3 Database

In this section we are going to clean and store datasets into duckdb database. We are going to filter datasets only to include these countries:

##  [1] "Albania"                "Armenia"                "Austria"                "Azerbaijan"             "Belarus"               
##  [6] "Belgium"                "Bosnia and Herzegovina" "Bulgaria"               "Croatia"                "Cyprus"                
## [11] "Czechia"                "Denmark"                "Estonia"                "Finland"                "France"                
## [16] "Georgia"                "Germany"                "Greece"                 "Hungary"                "Iceland"               
## [21] "Ireland"                "Italy"                  "Kazakhstan"             "Latvia"                 "Lithuania"             
## [26] "Luxembourg"             "Malta"                  "Republic of Moldova"    "Montenegro"             "Netherlands"           
## [31] "North Macedonia"        "Norway"                 "Poland"                 "Portugal"               "Romania"               
## [36] "Russian Federation"     "Serbia"                 "Slovakia"               "Slovenia"               "Spain"                 
## [41] "Sweden"                 "Switzerland"            "Turkey"                 "Ukraine"                "United Kingdom"

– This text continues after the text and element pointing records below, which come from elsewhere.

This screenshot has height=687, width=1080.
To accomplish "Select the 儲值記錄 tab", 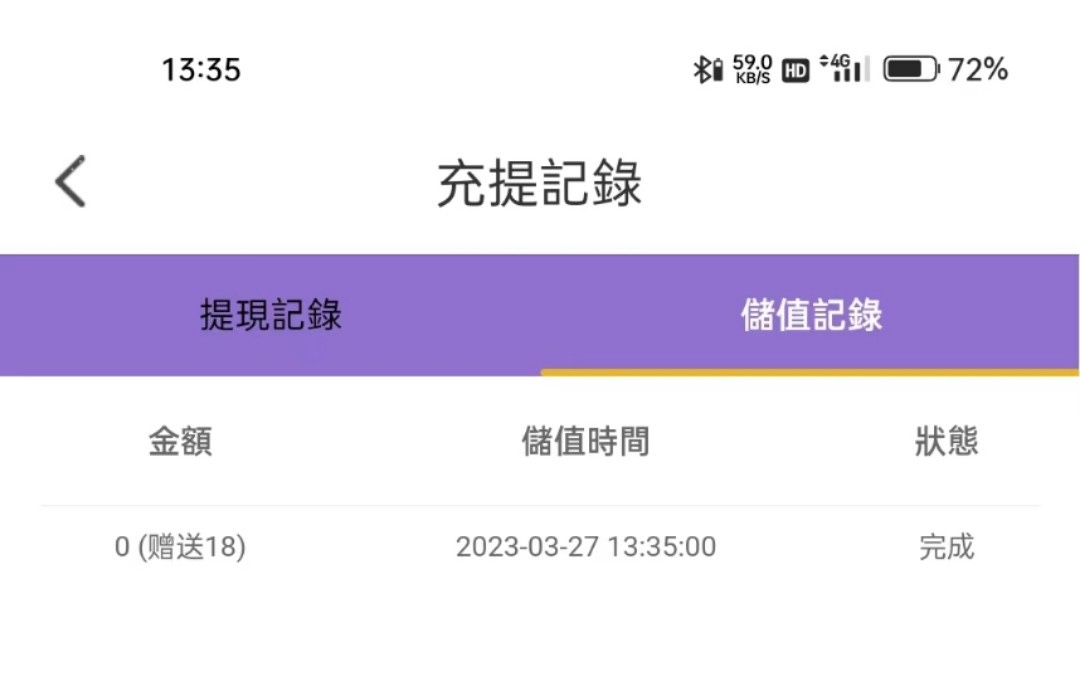I will tap(811, 316).
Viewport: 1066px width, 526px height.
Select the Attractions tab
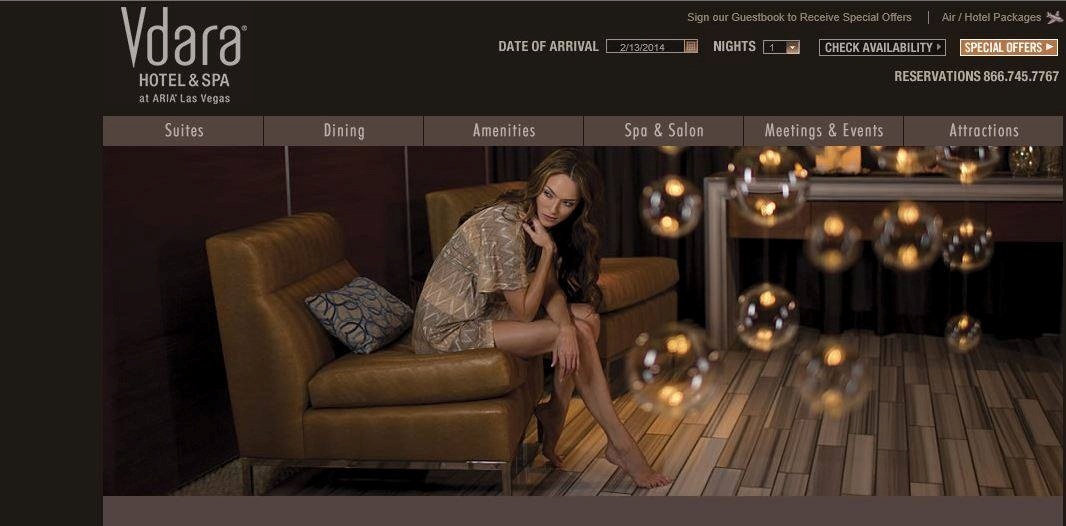984,131
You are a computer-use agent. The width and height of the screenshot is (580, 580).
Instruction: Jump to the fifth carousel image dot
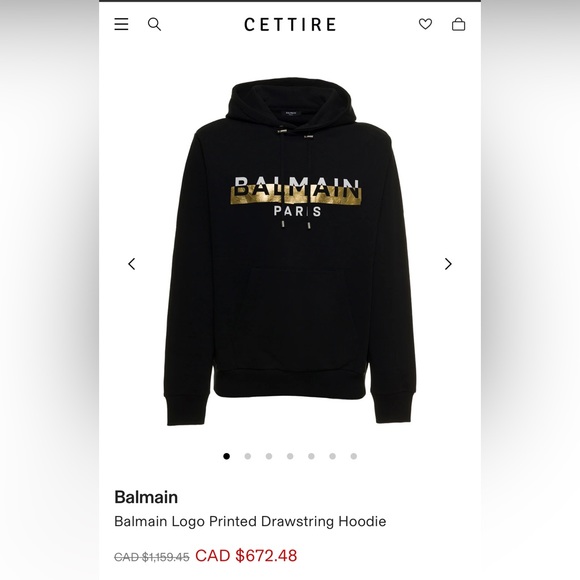[311, 456]
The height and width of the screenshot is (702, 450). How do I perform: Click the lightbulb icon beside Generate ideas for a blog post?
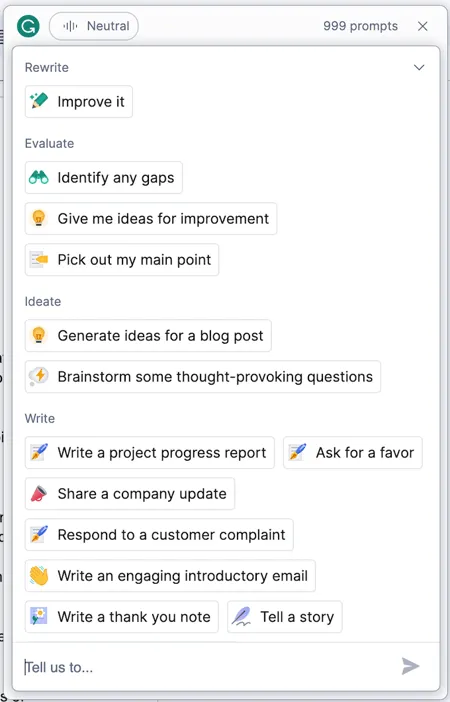click(x=39, y=335)
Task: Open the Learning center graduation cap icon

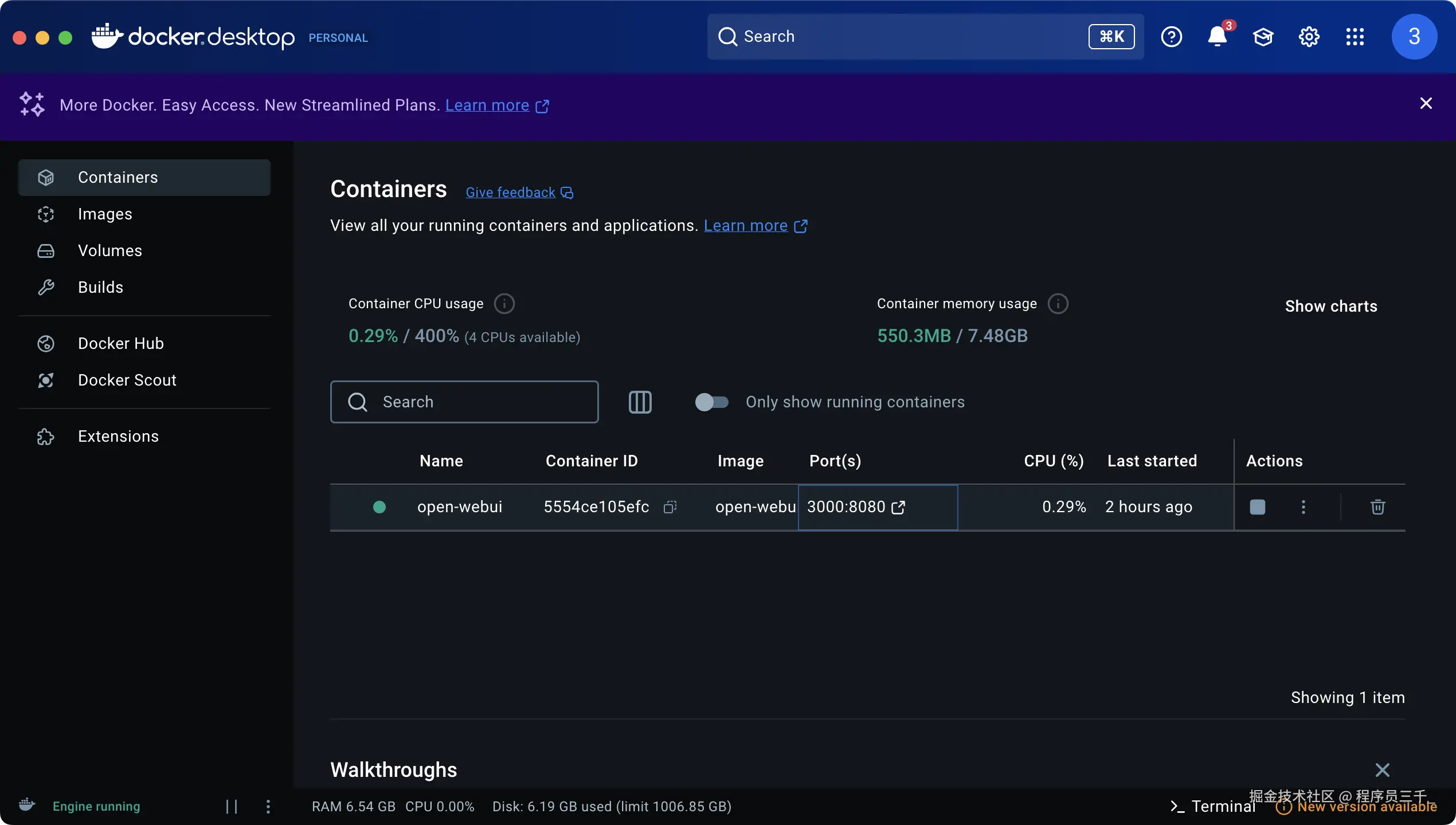Action: (x=1263, y=37)
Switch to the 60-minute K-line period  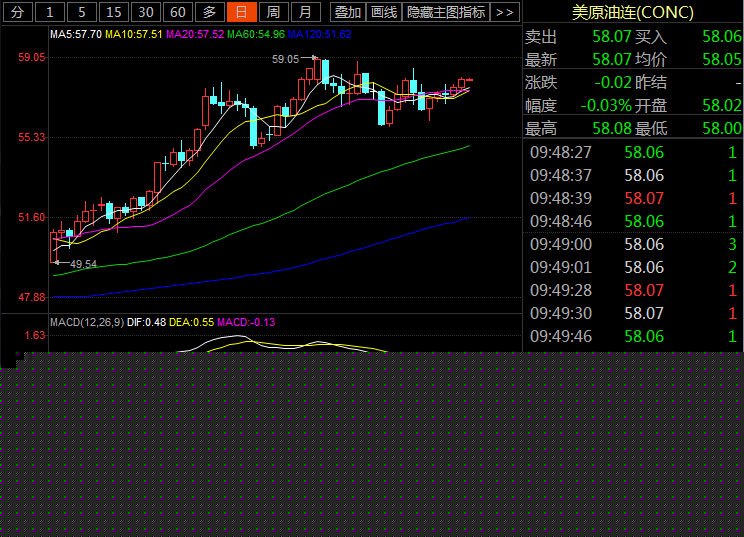177,12
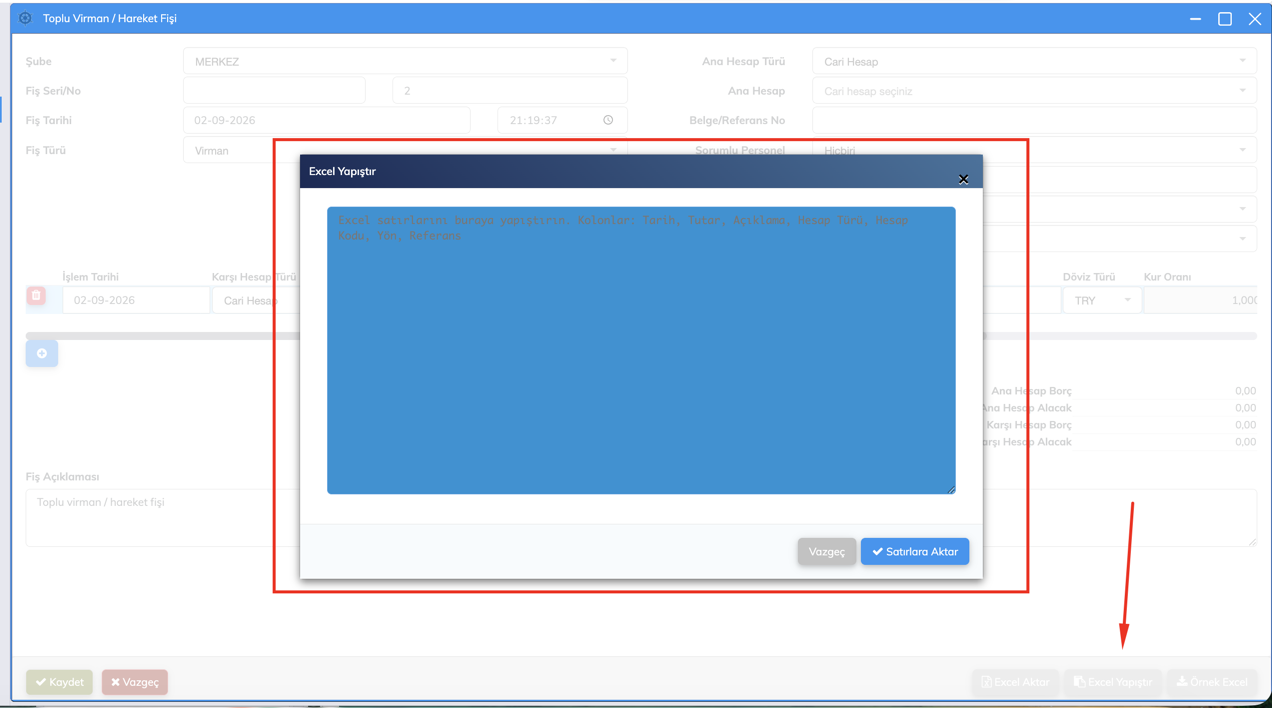
Task: Close the Excel Yapıştır dialog with X
Action: click(x=963, y=179)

First load necessary packages

library(fs)
library(dplyr)
library(vroom)
library(readxl)

3.1 Load datasets

3.1.1 Population dataset

Population dataset is in folder data/IHME_GBD_2019_POP_2010_2019_SYA/. Let’s load all file locations

loc <- ("data/IHME_GBD_2019_POP_2010_2019_SYA/")
files <- dir_ls(loc, glob = "*.CSV")
files

Load all files and check available countries and years

Load all files and clean the datasets

POP <- NULL
for(i in seq_along(files)) {
  population <- vroom(files[i], id = "file_name")
  
  POP <- population %>% 
    group_by(location_name, year_id, sex_name, age_group_name, age_group_id) %>% 
    summarise(total_population = sum(val, na.rm = T)) %>% 
    bind_rows(POP)
  
  rm(population)
}

## create a new age_group variable by re-adjusting age_group_name variable to integer
unique(POP$age_group_name)
POP$age_group <- POP$age_group_name
POP$age_group[POP$age_group == "<1 year"] <- 0
POP$age_group[POP$age_group == "95 plus"] <- 95
POP$age_group <- as.integer(POP$age_group)

## filter only europe countries
POP <- POP %>% 
  filter(location_name %in% europe) 

## Change location_names to universal
## change original to this: "Bosnia and Herz."> "Bosnia and Herzegovina"
## change original to this: Czechia" > ("Czech Rep.") > "Czech Republic"
## change original to this: "Russian Federation" > "Russia"
## change original to this: "North Macedonia" > "Macedonia"
## change original to this: "Republic of Moldova" > "Moldova" 
# unique(POP$location_name)
# POP[POP$location_name == "Bosnia and Herz.",] <- "Bosnia and Herzegovina"
POP$location_name[POP$location_name == "Czechia"] <- "Czech Republic"
POP$location_name[POP$location_name == "Russian Federation"] <- "Russia"
POP$location_name[POP$location_name == "North Macedonia"] <- "Macedonia"
POP$location_name[POP$location_name == "Republic of Moldova"] <- "Moldova"

Calculate Total population in 2019 of selected European countries

## Calculate Total population in 2019 of selected European countries
POP %>% 
  filter(sex_name == "both" & year_id == 2019) %>% 
  group_by(2019) %>%
  summarise(pop = sum(total_population)) -> total_population_2019
total_population_2019

3.1.2 IHME dataset

Datasets are in folder data/ihmedata/. Load all the file location into a object.

files <- fs::dir_ls ("data/ihmedata/", recurse = T, glob = "*.csv")
# files

Load all files and filter only selected countries

IHME <- NULL
for(i in seq_along(files)) {
  IHME <- IHME %>% 
    rbind(vroom(files[i], id = "file_name")) %>% 
    filter(location_name %in% europe)
}

3.1.3 Calculator files

We have included a Excel file which holds data for the calculator. These data are taken from the article Ameni et al. (2019) Cost-of-illness study of Obstructive Sleep Apnea Syndrome (OSAS) in Italy

tbl1 <- readxl::read_xlsx("files/osa_tables.xlsx", sheet = "causes")
tbl4 <- readxl::read_xlsx("files/osa_tables.xlsx", sheet = "causes_simple")
tbl2 <- readxl::read_xlsx("files/osa_tables.xlsx", sheet = "osa_armeni")
tbl3 <- readxl::read_xlsx("files/osa_tables.xlsx", sheet = "osa_benjafield")

3.2 Moving data to duckdb

In this section we move created datasets to duckdb database and trasform to parquet file.

3.2.1 Transform to parquet

Transform whole database to parquet file system

con = dbConnect(duckdb::duckdb(), dbdir="./data/sleep22.duckdb", read_only=FALSE)
if(dir.exists("data/parquet/")) fs::dir_delete("data/parquet/")
if(!dir.exists("data/parquet/")) dir.create("data/parquet/")
dbSendQuery(con, "EXPORT DATABASE 'data/parquet/' (FORMAT PARQUET);")
dbDisconnect(conn = con)

#END